The task: Pull out each line in the rows below that contains the word "click", and copy every such line in full.

Stored data entries:
────────────────────

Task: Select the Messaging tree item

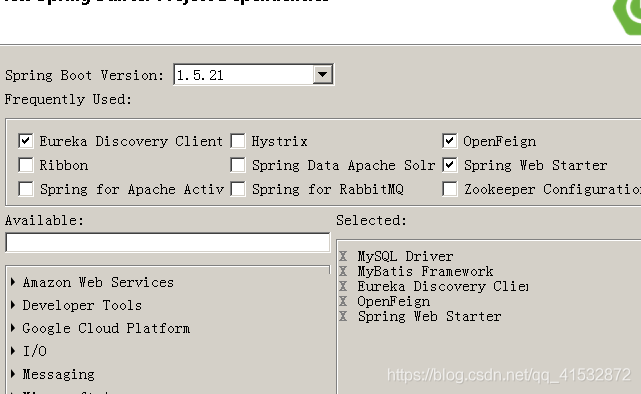Action: point(58,374)
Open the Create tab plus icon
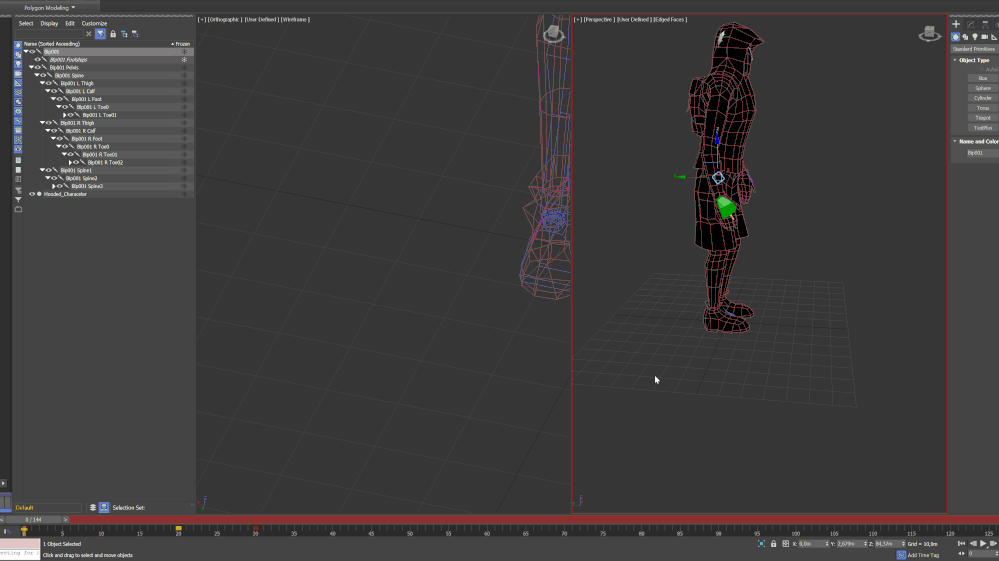This screenshot has height=561, width=999. 956,24
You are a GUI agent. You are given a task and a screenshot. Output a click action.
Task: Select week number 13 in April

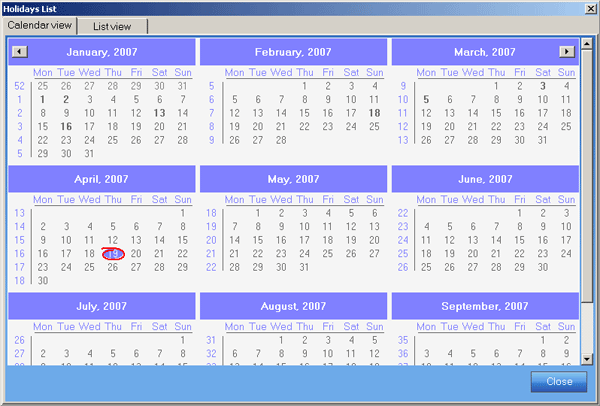coord(19,213)
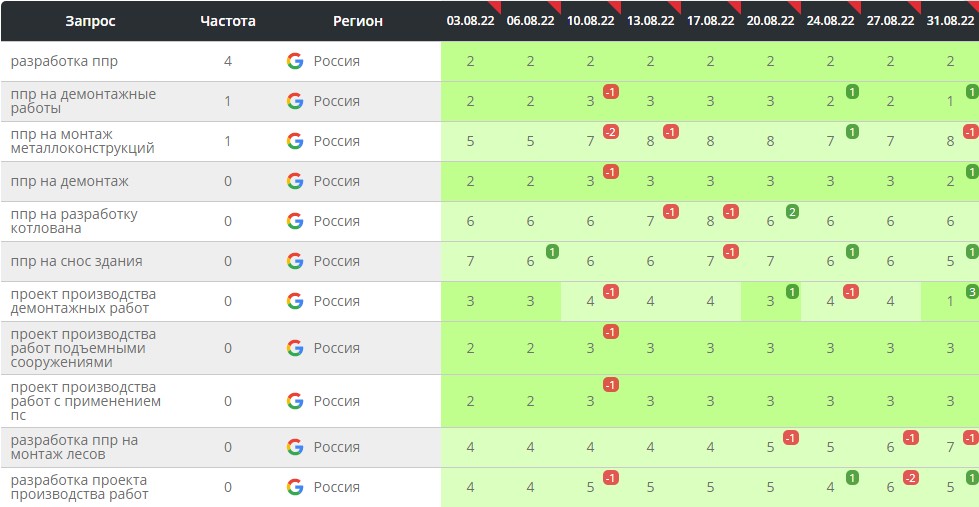
Task: Sort by the "Частота" column header
Action: 228,21
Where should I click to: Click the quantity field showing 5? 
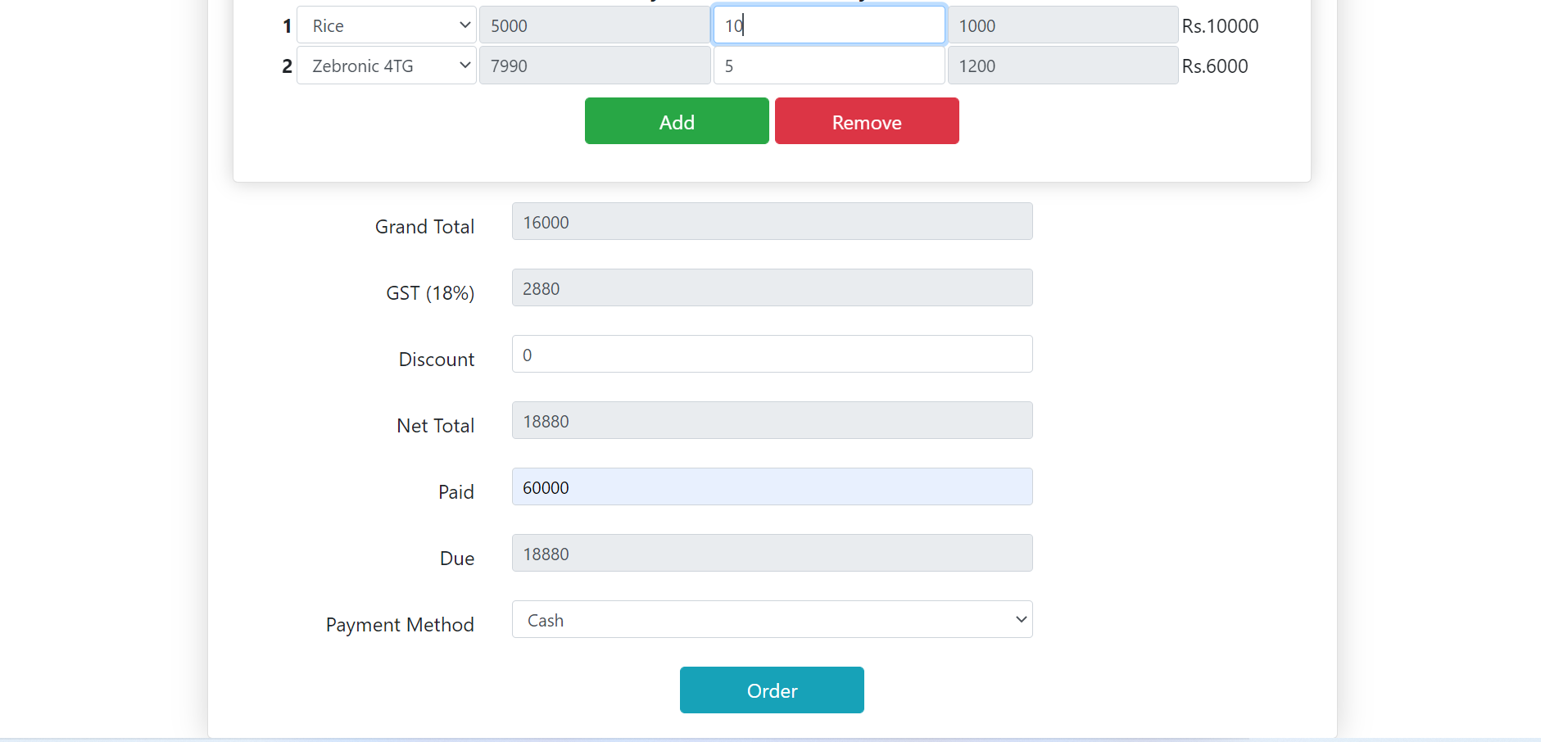(x=828, y=66)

────────────────────

Complete output:
You are a GUI agent. You are given a task and a screenshot. Output a click action.
Where should I click to: Click the quantity field showing 5? 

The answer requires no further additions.